Tasks for this exercise:
- A) Could you revise the post about the phonetics talk, starting with "On Monday, I'm" and going on through "support for reproducibility.", with "workshop" changed to "seminar"?
- B) Can you carry on the post about the phonetics talk after its final sentence?

Text provided:
※

On Monday, I'm pursuing the quixotic enterprise of talking to an NLP workshop about phonetics.
LRNLP ("Language Resources for NLP") 2018 is a workshop associated with COLING 2018 in Santa Fe NM. My abstract:
Semi-automatic analysis of digital speech collections is transforming the science of phonetics, and offers interesting opportunities to researchers in other fields. Convenient search and analysis of large published bodies of recordings, transcripts, metadata, and annotations – as much as three or four orders of magnitude larger than a few decades ago – has created a trend towards “corpus phonetics,” whose benefits include greatly increased researcher productivity, better coverage of variation in speech patterns, and essential support for reproducibility.

※

Dataset entries:

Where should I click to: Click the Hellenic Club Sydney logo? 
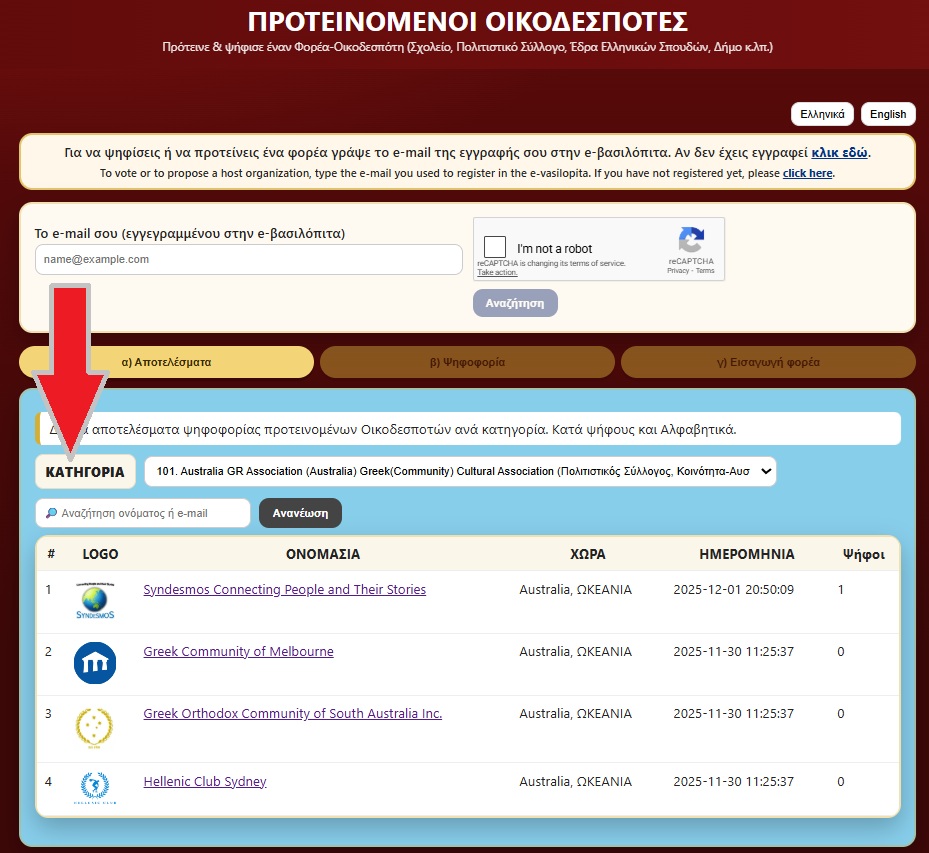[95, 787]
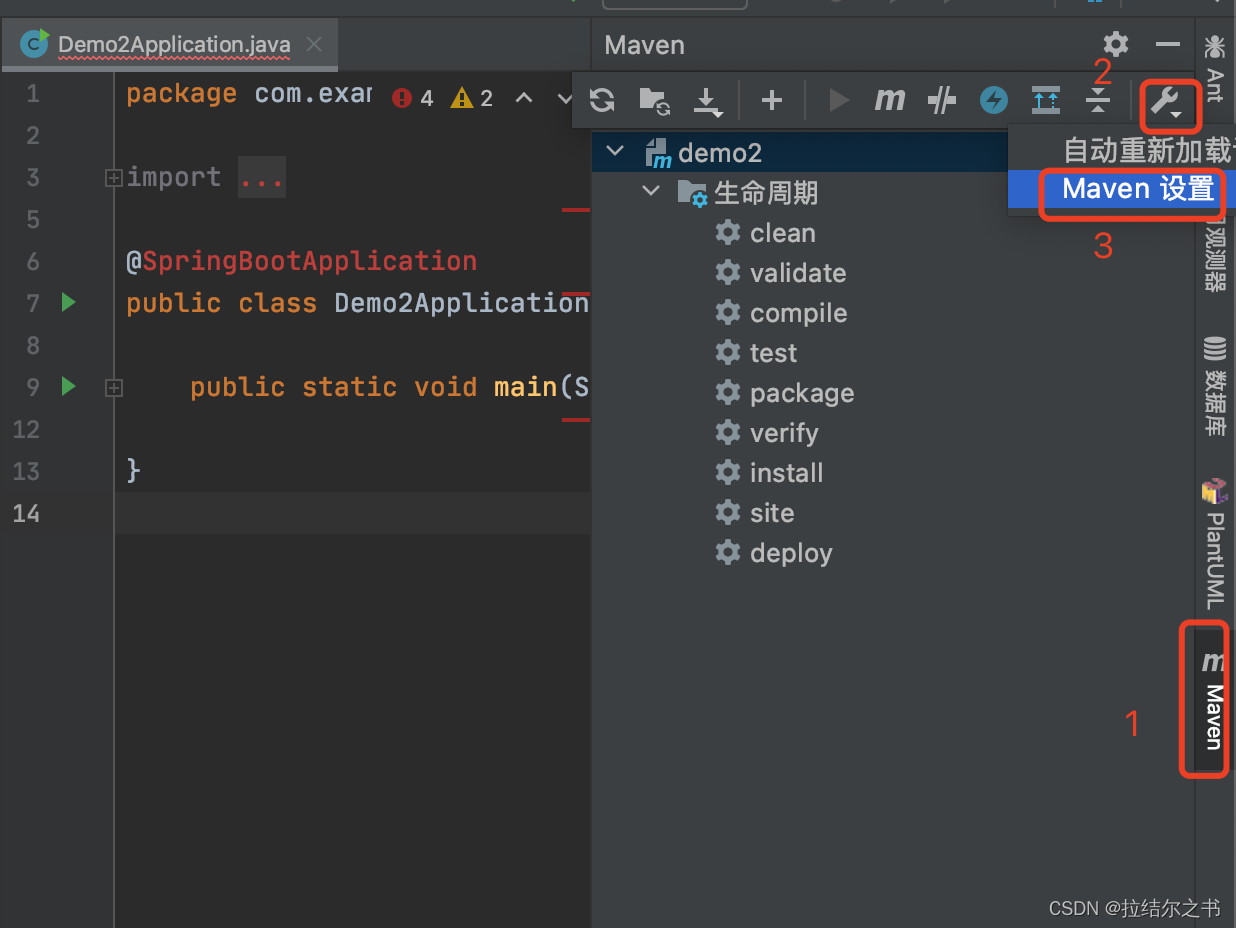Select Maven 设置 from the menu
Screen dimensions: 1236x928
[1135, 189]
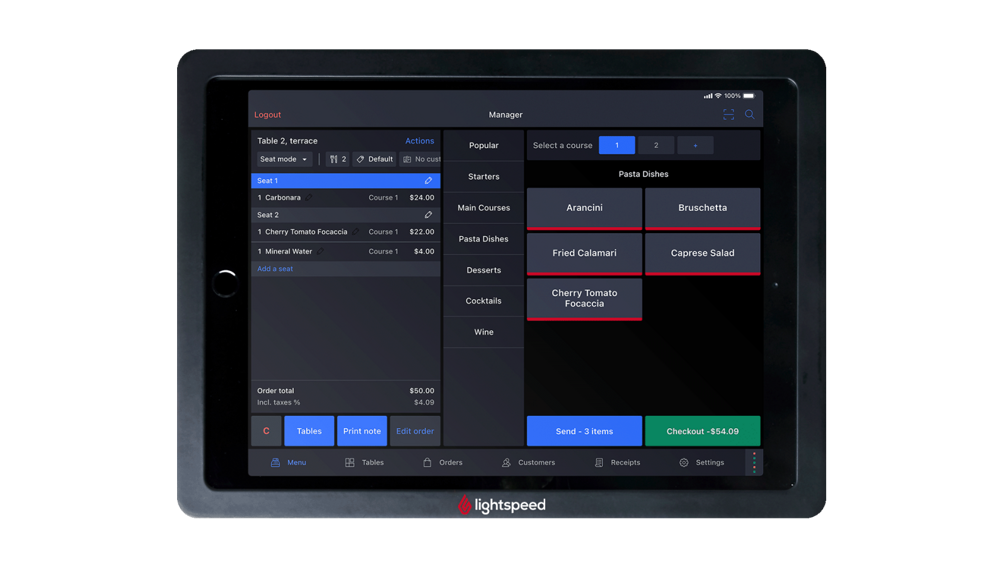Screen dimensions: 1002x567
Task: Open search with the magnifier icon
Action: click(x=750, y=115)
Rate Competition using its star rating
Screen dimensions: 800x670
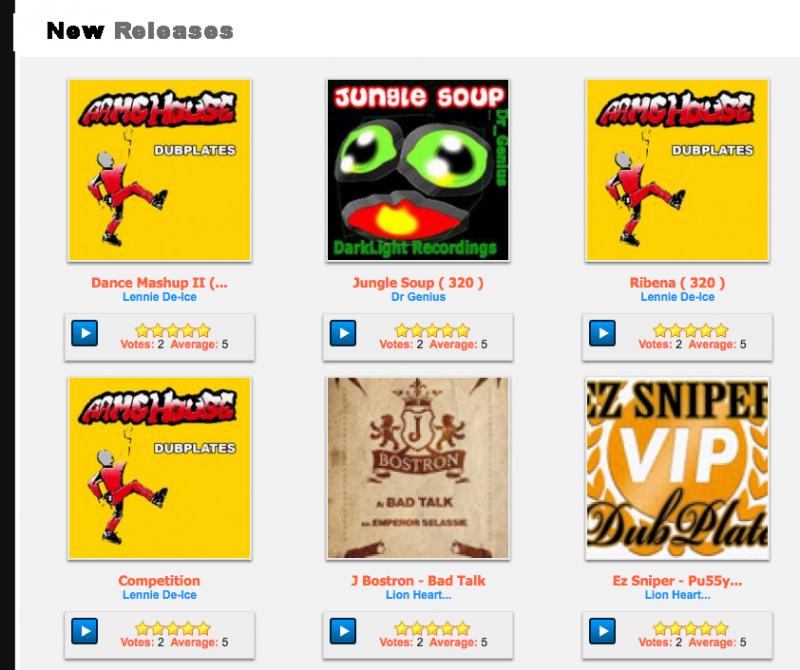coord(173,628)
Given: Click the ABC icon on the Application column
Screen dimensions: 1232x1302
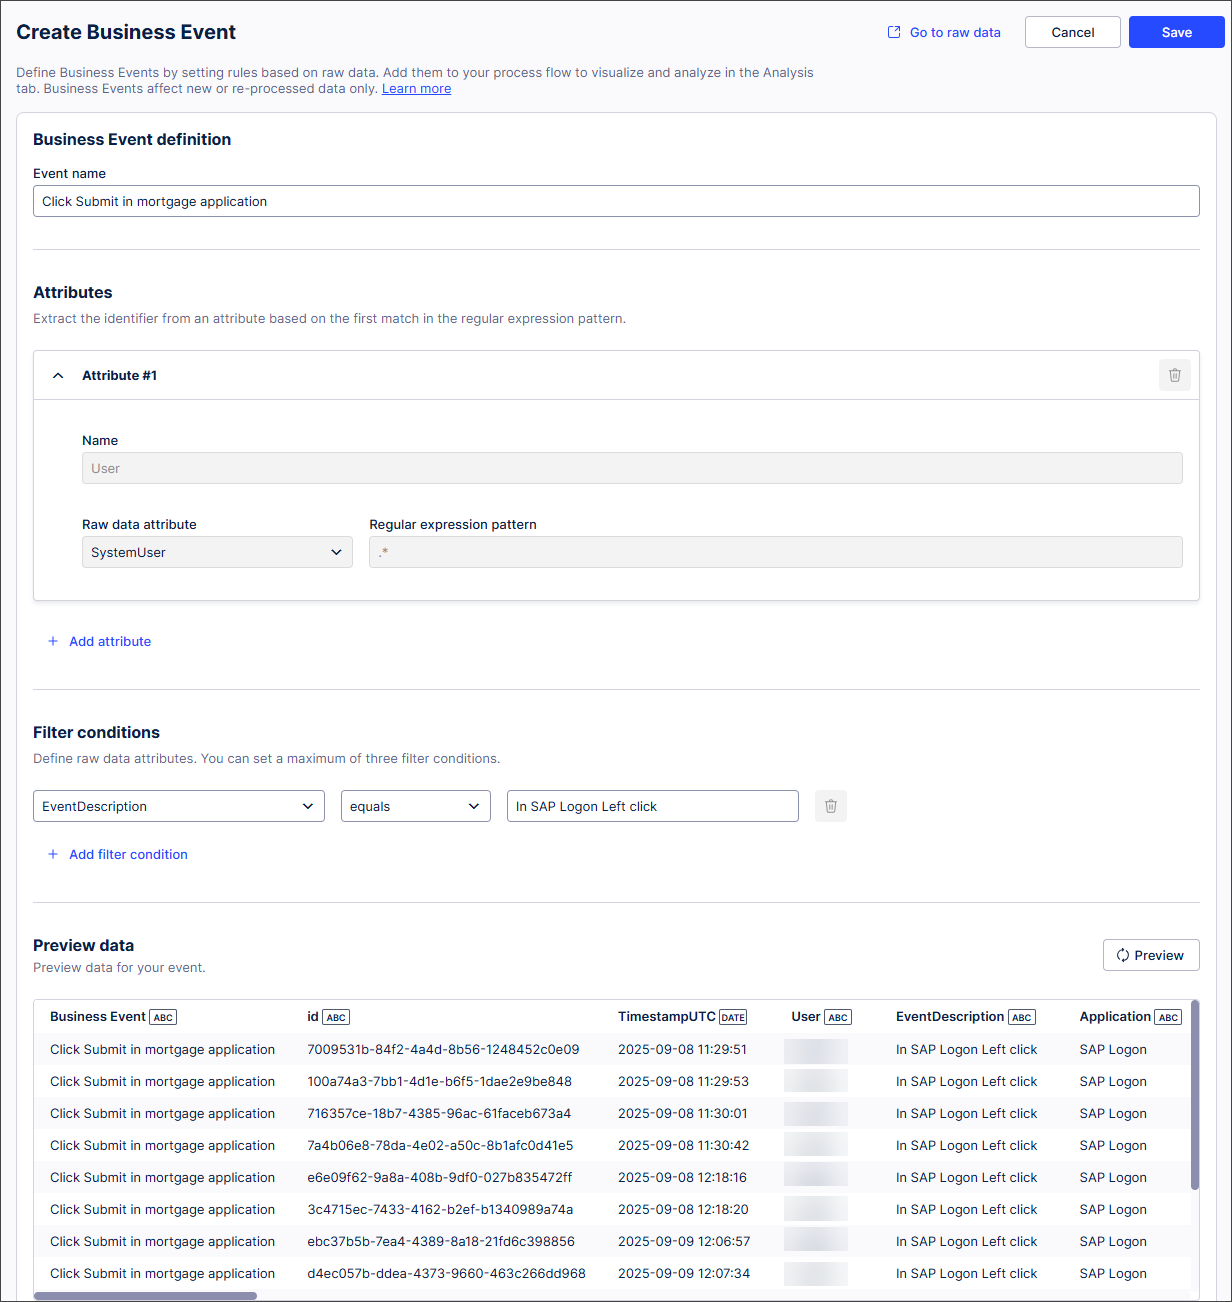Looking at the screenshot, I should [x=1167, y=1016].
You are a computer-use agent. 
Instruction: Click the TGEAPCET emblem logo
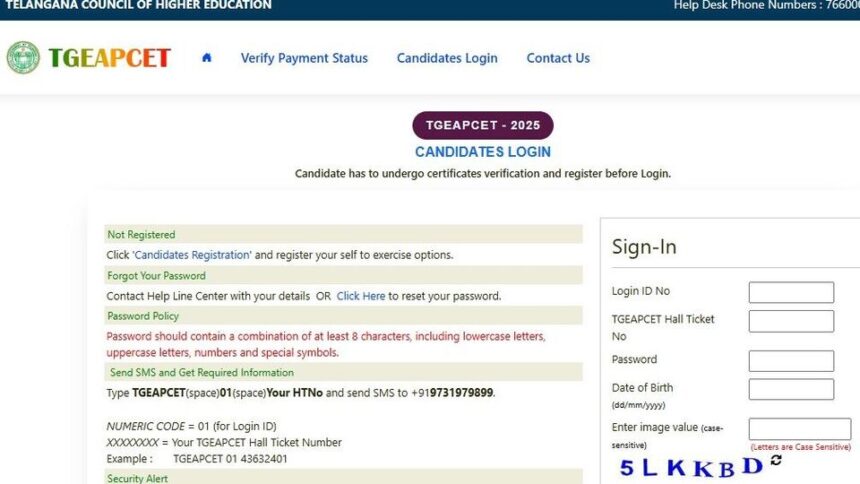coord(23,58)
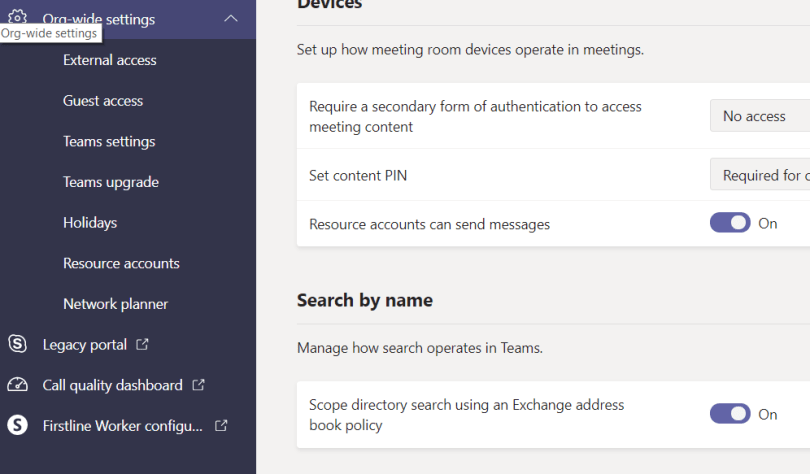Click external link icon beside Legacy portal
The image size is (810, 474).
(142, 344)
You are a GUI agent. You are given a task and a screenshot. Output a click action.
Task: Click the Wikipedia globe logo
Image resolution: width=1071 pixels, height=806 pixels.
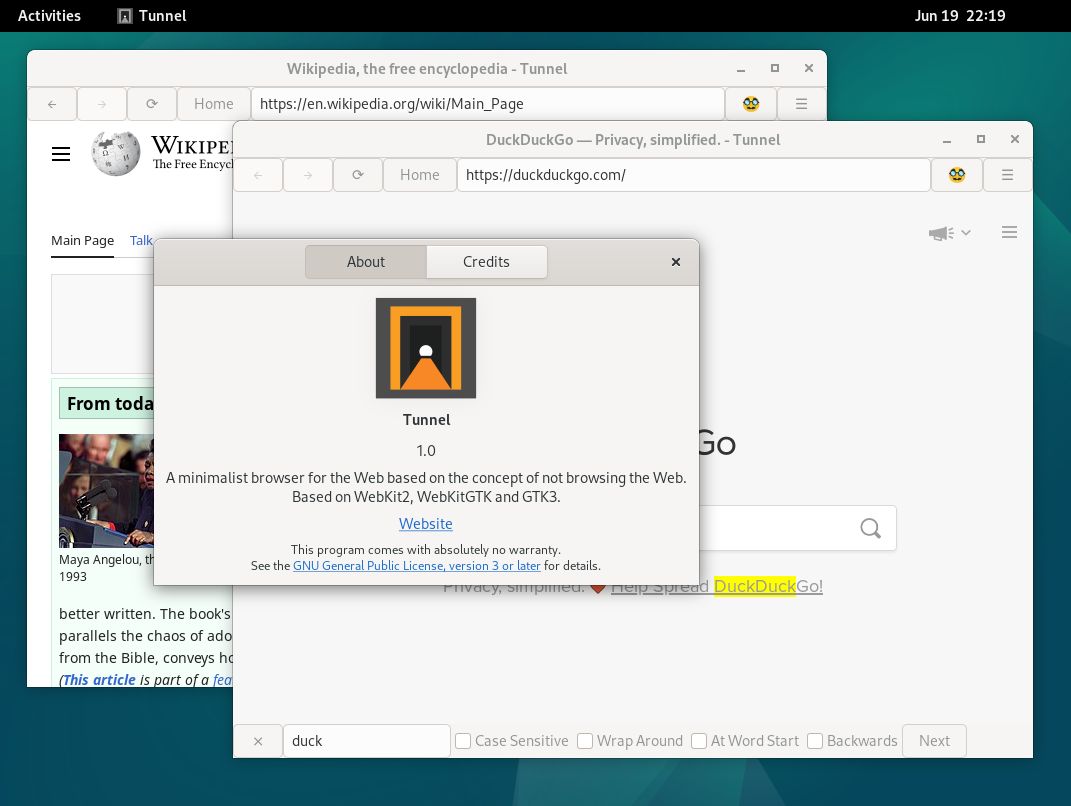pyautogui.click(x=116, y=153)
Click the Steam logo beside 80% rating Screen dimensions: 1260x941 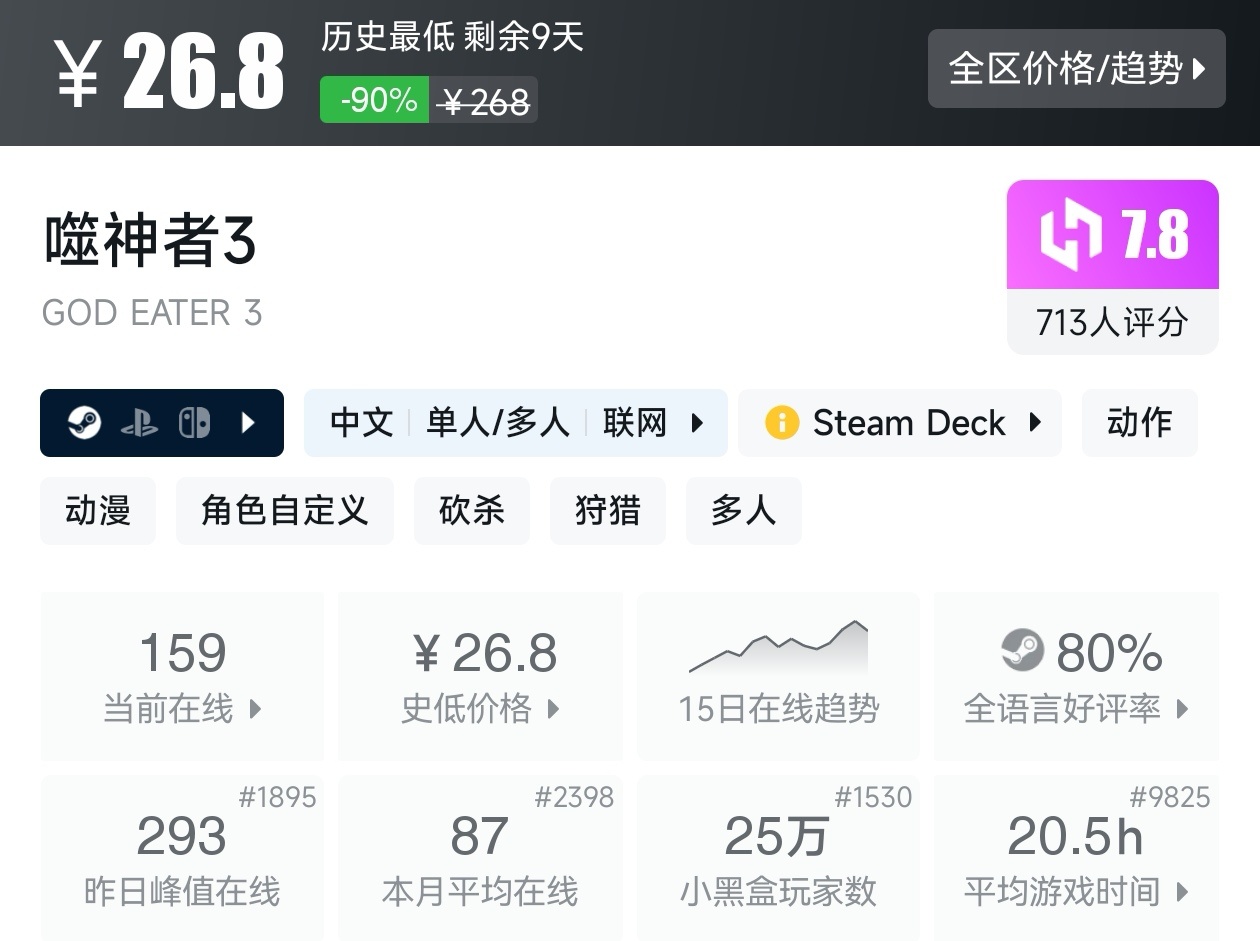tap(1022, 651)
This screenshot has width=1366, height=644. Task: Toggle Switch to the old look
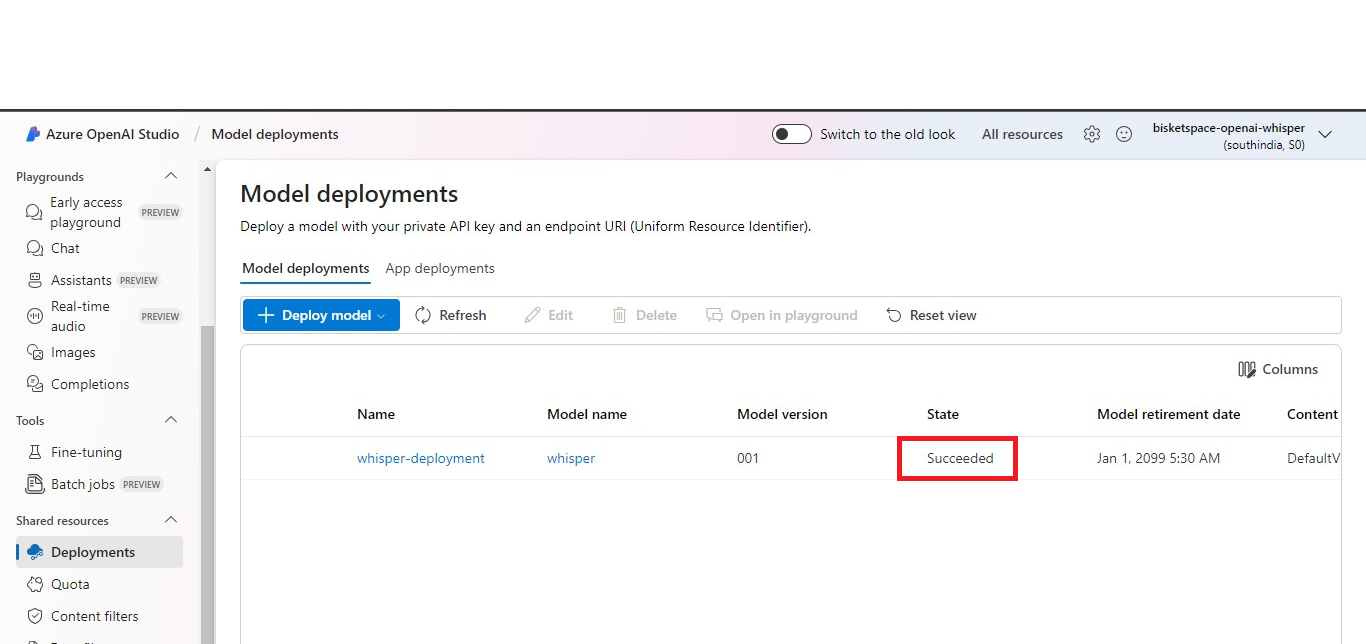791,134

※

Outputs in order:
- A)
On Monday, I'm pursuing the quixotic enterprise of talking to an NLP seminar about phonetics.
LRNLP ("Language Resources for NLP") 2018 is a seminar associated with COLING 2018 in Santa Fe NM. My abstract:
Semi-automatic analysis of digital speech collections is transforming the science of phonetics, and offers interesting opportunities to researchers in other fields. Convenient search and analysis of large published bodies of recordings, transcripts, metadata, and annotations – as much as three or four orders of magnitude larger than a few decades ago – has created a trend towards “corpus phonetics,” whose benefits include greatly increased researcher productivity, better coverage of variation in speech patterns, and essential support for reproducibility.

- B)
The results of this work include insight into theoretical questions at all levels of linguistic analysis, as well as applications in fields as diverse as psychology, sociology, medicine, and poetics, as well as within phonetics itself. Crucially, analytic inputs include annotation or categorization of speech recordings along many dimensions, from words and phrase structures to discourse structures, speaker attitudes, speaker demographics, and speech styles. Among the many near-term opportunities in this area we can single out the possibility of improving parsing algorithms by incorporating features from speech as well as text.
Due to semester-initial commitments at Penn, I won't be able to stay for COLING, but I'm looking forward to an interesting day of presentations at the workshop.